- **WHAT TO WORK ON**
**1)** Answer these questions from the worklog on read-set free certification:
(a) What exactly is used as a transaction's snapshot version?
(b) When a transaction is committed without a specified GTID, what identifies it?
(c) What happens to a transaction certified unsuccessfully at a remote site?
**2)** Rewrite the worklog on read-set free certification between "Otherwise, a GTID" and "identify the conflict.", inclusive, replacing "concurrently" with "simultaneously".

- **PAGE EXCERPT**
+===+
WL#6833: Group Replication: Read-set free Certification Module (DBSM Snapshot Isolation)

Affects: Server-5.7   —   Status: Complete

This task implements the conflict detection component:

1. The snapshot version is the full GTID_EXECUTED extracted when the transaction
   starts the commit command. Example:
     GTID_EXECUTED: 8a94f357-aab4-11df-86ab-c80aa9429489:1-4,
                    aaaaaaaa-aaaa-aaaa-aaaa-aaaaaaaaaaaa:1-2
2. For Identifying Stable Transactions
  Proposed Mechanism: Periodic message passing (with time period Ts) between all
  members in the group with the GTID_Executed set. Taking a set_intersection
  for all members would give the set of transactions that have been committed on
  all members.
3. For Garbage Collection
  Periodic purging of certification info based on stable transaction set
  computation on the member. For all transactions in the stable set,
  remove entries from the certification info.

For a transaction T1, the certifier takes T1 snapshot version and T1
write set. Then, for each item on T1 write set, it checks if it
exists in certification info. If it does, certifier compares T1
snapshot version with the version of the transaction that
corresponds to the same write set item (certified before).
If T1 snapshot version is a subset (subset includes equal sets) of
the already existent snapshot version, then it means that T1 was
executed on outdated data. That is, it implies that T1 has not seen
the already certified transaction that modified the same row, hence
T1 must not pass certification. Such transaction is dropped.
Otherwise, it is approved and T1 write set and snapshot version is
added to certification info.
Therefore, the 'first committer wins rule is enforced.


GTID
----
A transaction can be committed with a specified GTID or with a
automatic GTID.
If a GTID is specified, it will be used to identify the transaction.
Otherwise, a GTID with group UUID will be generated to identify the
transaction.
Functional Requirements:
F1. Certify Transactions.
    For any two transactions that change the same item at two different
    sites concurrently, this component shall identify the conflict.
F2. In case of a conflict, first transaction to arrive certification goes for
    commit.
F3. Functionality for users to monitor transactions that are
    successfully/unsuccessfully certified to be supported.
F4. Hash-map for items must be kept collision free.
F5. For optimistic transactions arriving certification, since the Certification
    info is consistent at all members, a transaction which is discarded at one
    member, is also discarded on every other member.
F6. A transaction that is certified unsuccessfully at the originating site shall
    be rolled back.
F7. A transaction that is certified unsuccessfully at a remote site shall be
    discarded.
F8. Transactions added to Certification info (Certified hash-map) must commit.

Non-Functional Requirements:
NF1. Stable Transactions are to be mapped in the Certifcation info until garbage
     collection.
NF2. On recovery, Certification info and last group GNO are to be exported and
     must be ready to use as soon as member status changes from Recovering to
     Online in the group.
+===+
- **SUPPLIED DATA**
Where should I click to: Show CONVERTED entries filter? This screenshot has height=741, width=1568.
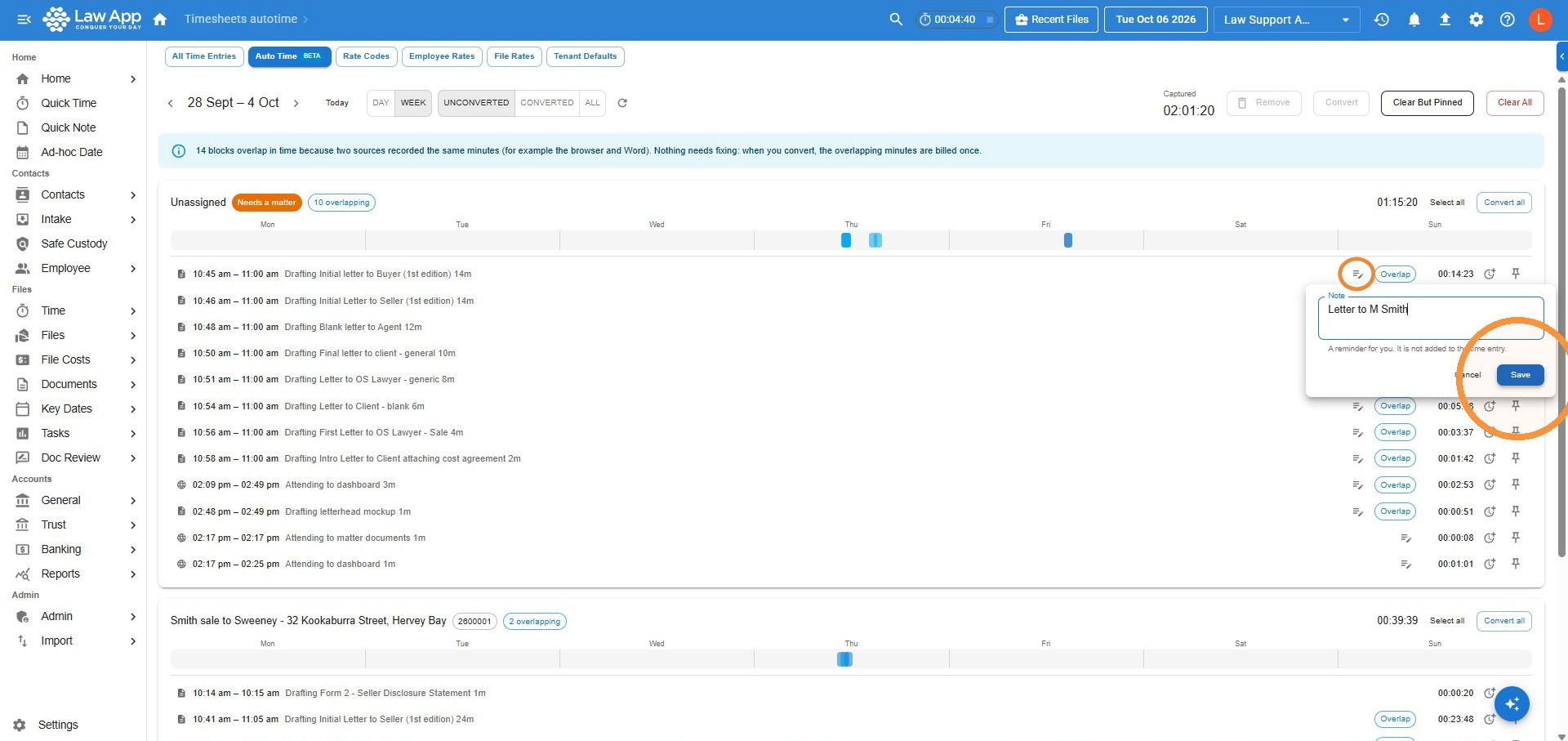547,103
+===+
- **WORKED ANSWERS**
**1)**
(a) The full GTID_EXECUTED, extracted when the transaction starts the commit command.
(b) A generated GTID with the group UUID.
(c) It is discarded.

**2)**
Otherwise, a GTID with group UUID will be generated to identify the
transaction.
Functional Requirements:
F1. Certify Transactions.
    For any two transactions that change the same item at two different
    sites simultaneously, this component shall identify the conflict.